Unconfigured Ad

Collapse
X
 
  • Filter
  • Time
  • Show
Clear All
new posts
  • davispeter
    Junior Member
    • May 2013
    • 2

    DNA assembly on GPU

    I was looking for DNA assemblers that work on GPU. I found only this paper http://www.cs.gmu.edu/~tr-admin/pape...-TR-2011-1.pdf - GPU Euler. But I was not satisfied with the concept and results provided in the paper. It works by finding the whole Euler tour without any graph transformation and error correction, still it is getting results comparable to well established assemblers like Euler SR. Like max-length of 40,000 , N-50 value 8000, etc. No other assembler works by finding the whole Euler tour then how this paper is mentioning such good results. Does anyone have read or worked with this paper?
  • samanta
    Senior Member
    • Feb 2010
    • 108

    #2
    I would say GPU is a no-go for genome assembly. We looked at various options for doing genome assembly in GPUs last year, and could not make the algorithms scale well. Genome assembly programs need very large memory bandwidth, and it is not possible to scale the programs well in the GPUs, whose greatest benefit is access to many 'parallel' processors. Late last year, I attended BGI's booth at HPC conference (Salt Lake City) and saw a number of GPU solutions being presented for various bioinformatics problems, but the genome assembly program did not seem to give any performance boost. At present our group is working on implementing a genome assembler in FPGA, where we can get the performance boost.

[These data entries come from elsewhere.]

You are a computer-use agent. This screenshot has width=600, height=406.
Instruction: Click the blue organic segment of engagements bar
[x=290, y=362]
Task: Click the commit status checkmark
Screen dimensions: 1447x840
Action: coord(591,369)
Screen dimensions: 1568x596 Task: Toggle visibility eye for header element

    I will forward your question to BGI's Ruibang, who can probably shed more light on the current status.
    http://homolog.us

    Comment

    • davispeter
      Junior Member
      • May 2013
      • 2

      #3
      hmmmm. Thanks for reply. But what about the Euler approach. In the paper (that I mentioned) the Euler approach is implemented parallely. Does that mean Euler approach is not good?

      Comment

      • lh3
        Senior Member
        • Feb 2008
        • 686

        #4
        According to the tech report, 90% of total time goes to "I/O". If I understand correctly, this "I/O" phase, unusually, includes k-mer counting and is done purely with CPU. K-mer counting is one of the slowest and most memory hungry steps in the construction of de Bruijn graph. If we cannot parallelize this step with GPU, we will not get much speed up.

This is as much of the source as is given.